Başkan Erdoğan: İsrail’in ahde sadakat konusunda berbat sicilini herkes biliyor

Başkan Recep Tayyip Erdoğan, Türkiye’nin yüz akı kurumlarından TRT’nin, insanı merkeze alan yayıncılık anlayışı ve hakikatin sesini dünyanın dört bir tarafına ulaştıran yayınlarıyla bir iftihar kaynağı olduğunu belirtti.
Erdoğan, bu yıl “Küresel Yeniden Kurulum: Eski Düzenden Yeni Gerçeklere” temasıyla İstanbul’da dokuzuncusu düzenlenen TRT World Forum’un açılış konuşmasını yaptı.

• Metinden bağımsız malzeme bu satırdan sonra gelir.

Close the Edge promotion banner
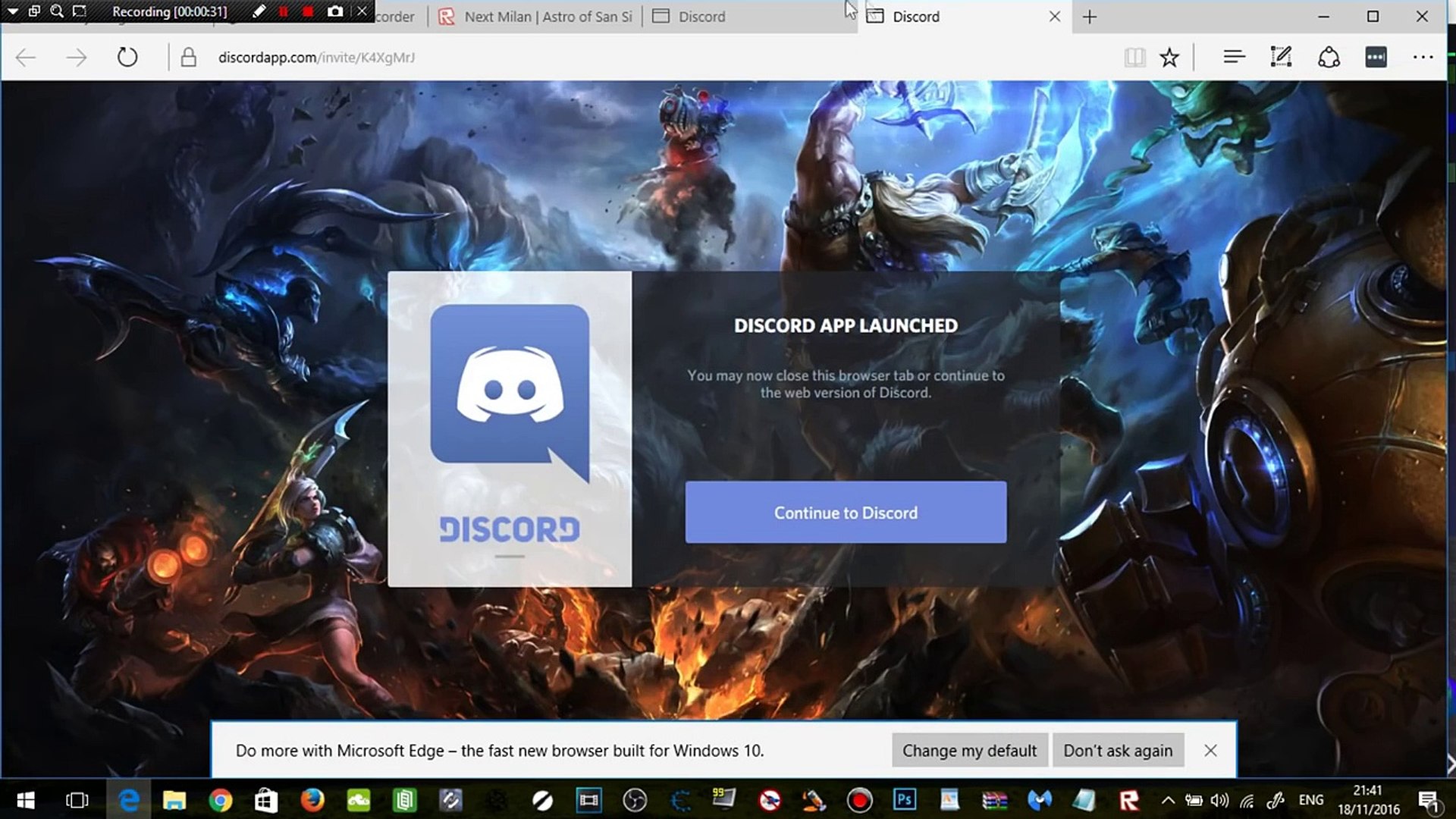Image resolution: width=1456 pixels, height=819 pixels. click(1210, 750)

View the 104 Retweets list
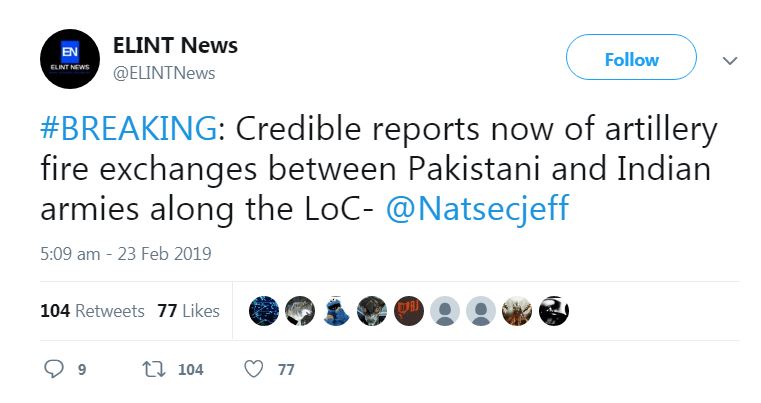92,311
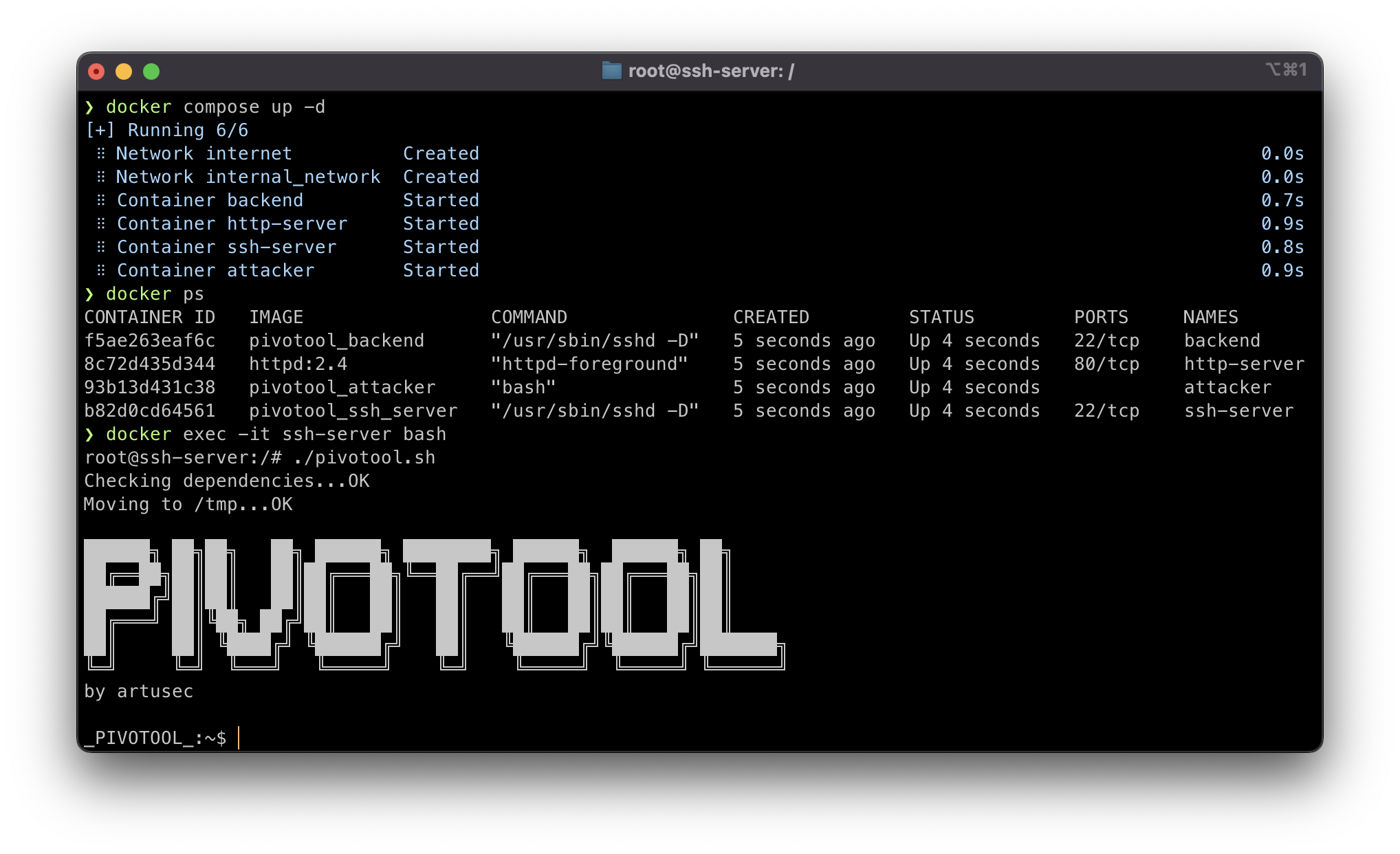Click the ./pivotool.sh command text
The width and height of the screenshot is (1400, 854).
[364, 457]
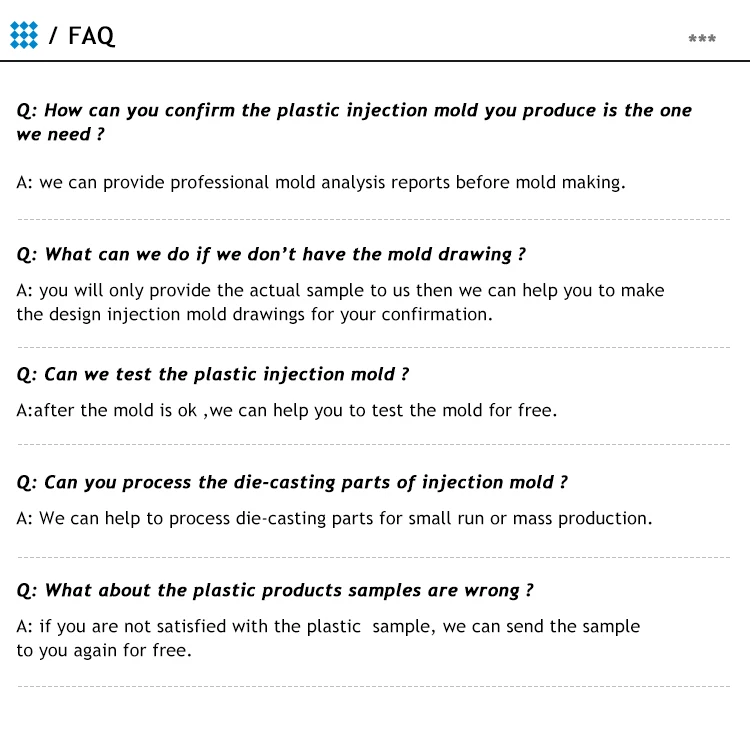Click 'to you again for free.' text line
This screenshot has height=730, width=750.
coord(104,651)
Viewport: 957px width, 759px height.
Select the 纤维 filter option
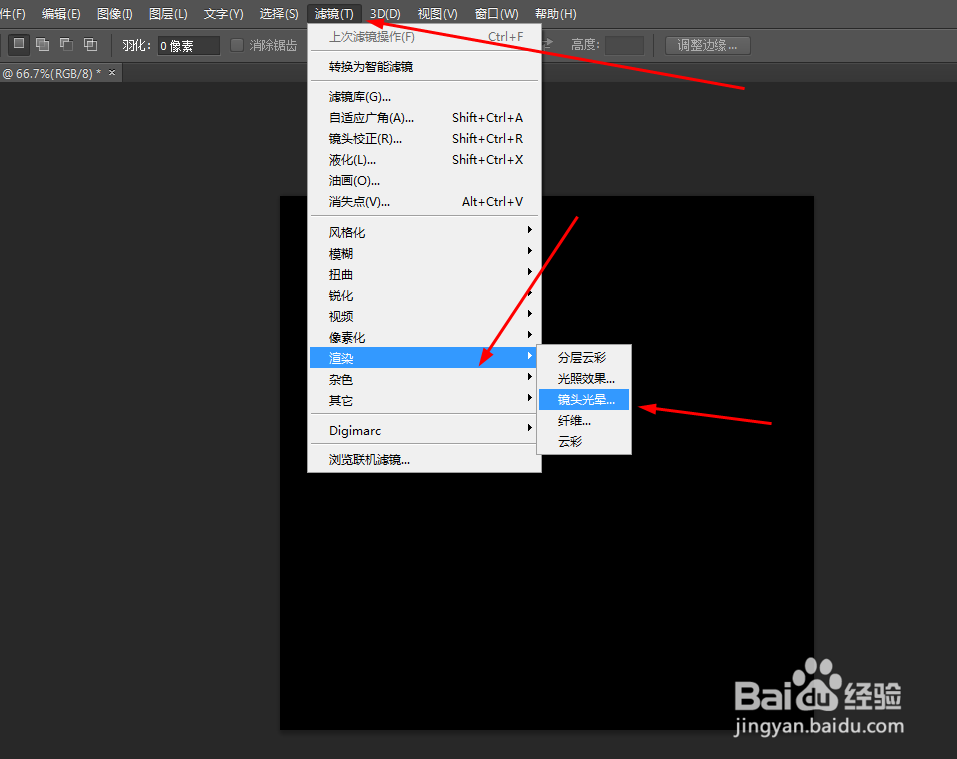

Konuşmasına, iş, medya ve akademi dünyasının değerli mensuplarını ve diğer misafirleri selamlayarak başlayan Erdoğan, dokuzuncusu düzenlenen TRT World Forum münasebetiyle katılımcılarla bir arada olmaktan büyük memnuniyet duyduğunu ifade etti.

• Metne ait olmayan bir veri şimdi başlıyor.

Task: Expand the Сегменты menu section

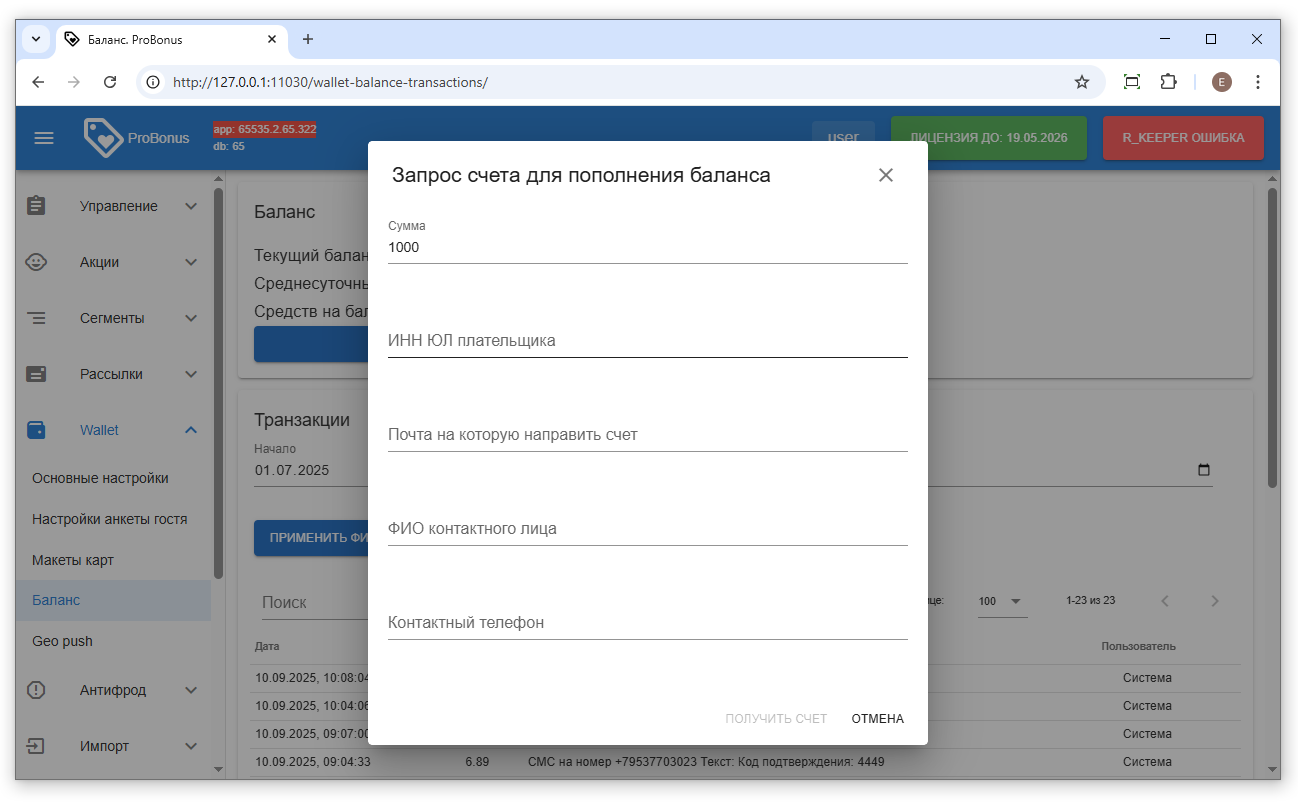Action: (x=191, y=318)
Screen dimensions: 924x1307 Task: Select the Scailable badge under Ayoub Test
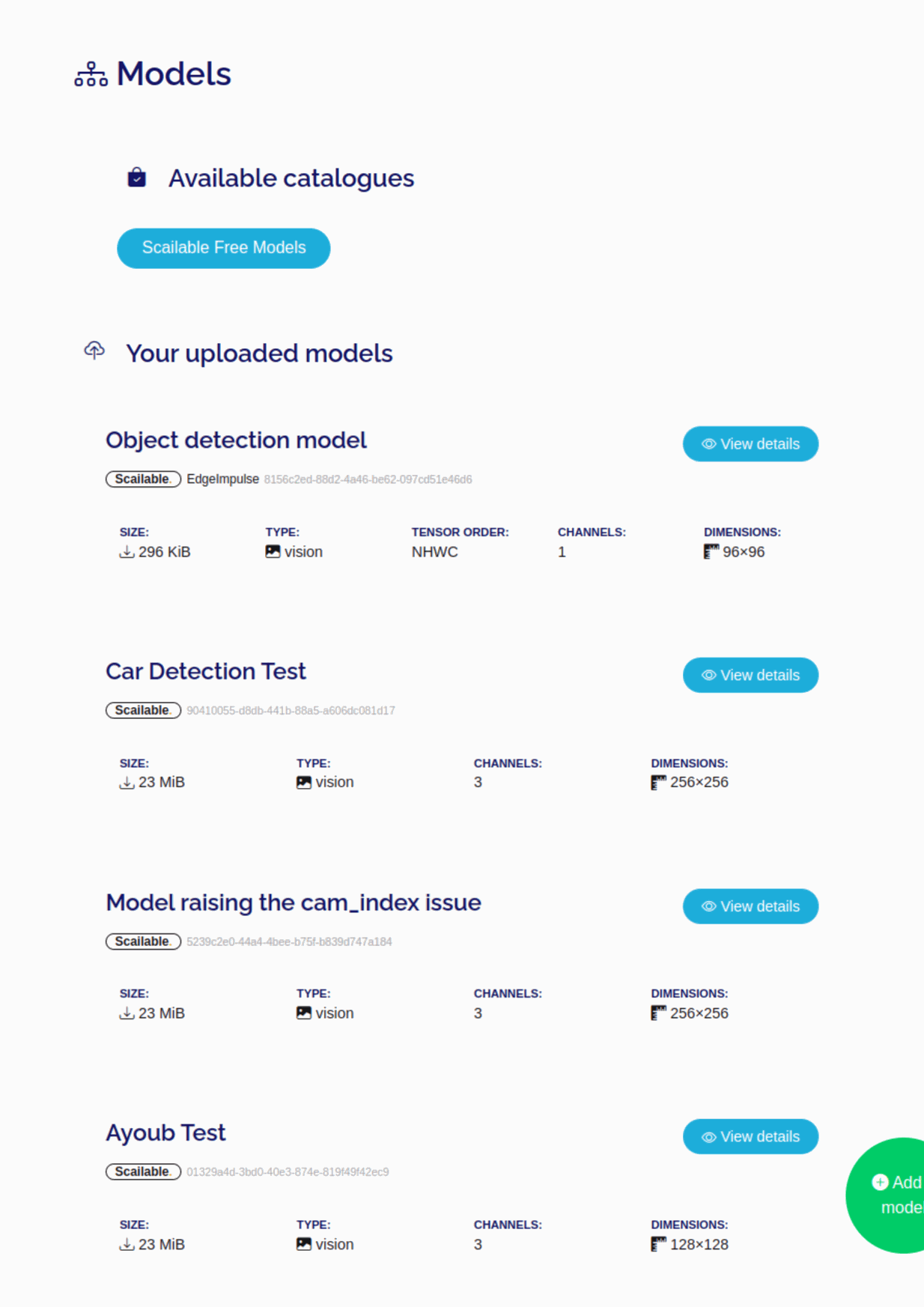[143, 1172]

Dünyanın farklı yerlerinden foruma katılan misafirlere “Yedi renk, yedi ses ve yedi iklimin visale erdiği güzel İstanbul’umuza hoş geldiniz.” diyen Erdoğan, forumun, beşeriyeti ilgilendiren sorunların istişare edilmesi noktasında son derece kıymetli bir platform haline dönüştüğünü görmekten duyduğu memnuniyeti dile getirdi.

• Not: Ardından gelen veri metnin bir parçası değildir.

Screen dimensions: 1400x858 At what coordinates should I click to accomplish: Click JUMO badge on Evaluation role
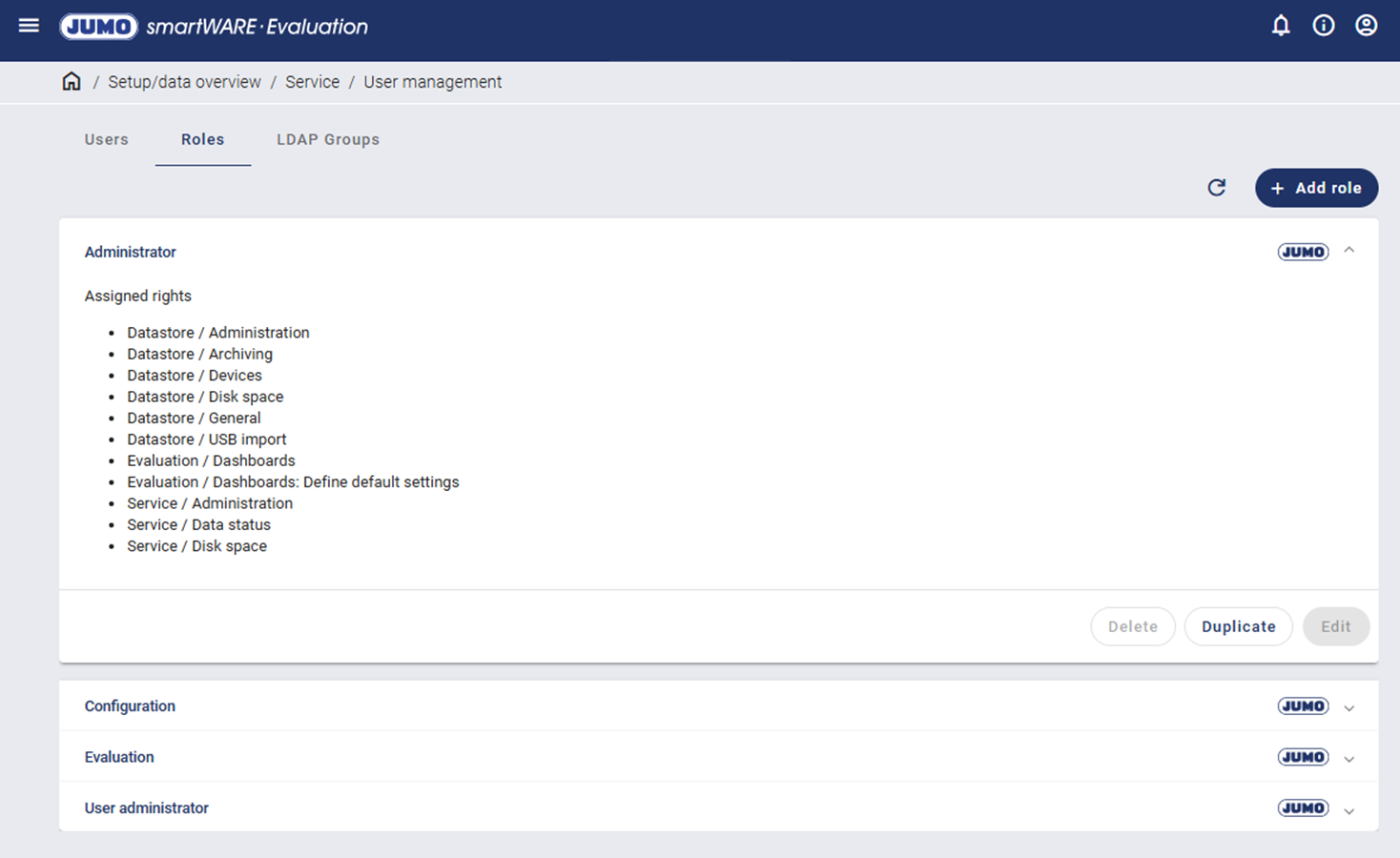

“TRT’MİZ TÜRKİYE’NİN YÜZ AKI KURUMLARINDAN”
TRT yönetimi ve mensuplarını, 2017’den bu yana TRT World Forum’u başarıyla düzenledikleri için tebrik eden Erdoğan, şunları kaydetti;
Konuşmamın hemen başında bir gerçeğin altını çizmek istiyorum. Türkiye’nin yüz akı kurumlarından TRT’miz, insanı merkeze alan yayıncılık anlayışı ve hakikatin sesini dünyanın dört bir tarafına ulaştıran yayınlarıyla bizler için bir iftihar kaynağıdır.
Erdoğan, şöyle devam etti;
Kamu yayıncılığı sorumluluğunu layıkıyla üstlenen TRT’mizin düzenlediği TRT World Forum’da TRT’nin bugün artık 7 kıtada bilinen ve tanınan bu yaklaşımının en kıymetli tezahürlerinden biridir. Bugüne kadar farklı alanlarda bine yakın konuşmacı bu platformda fikir, tespit ve önerilerini dillendirmiş, 10 bine yakın katılımcı da programları yerinde takip etmiştir. Her yıl farklı bir başlık altında ekonomi, siyaset, güvenlik, medya, teknoloji ve uluslararası ilişkiler alanlarında mümtaz isimlerin görüşlerini burada dinleme fırsatı bulduk. Bu sene forumumuz küresel yeniden kurulum, eski düzenden yeni gerçeklere temasıyla düzenleniyor. Önümüzdeki iki gün boyunca 35 farklı ülkeden 132 yetkin konuşmacı ve 2 bini aşkın katılımcıyla küresel meselelere yenilikçi çözümler aranacak. Dünyanın ve bölgemizin içinden geçtiği sancılı süreç dikkate alındığında böylesine bereketli bir fikir ortamı kuşkusuz daha fazla önem kazanıyor.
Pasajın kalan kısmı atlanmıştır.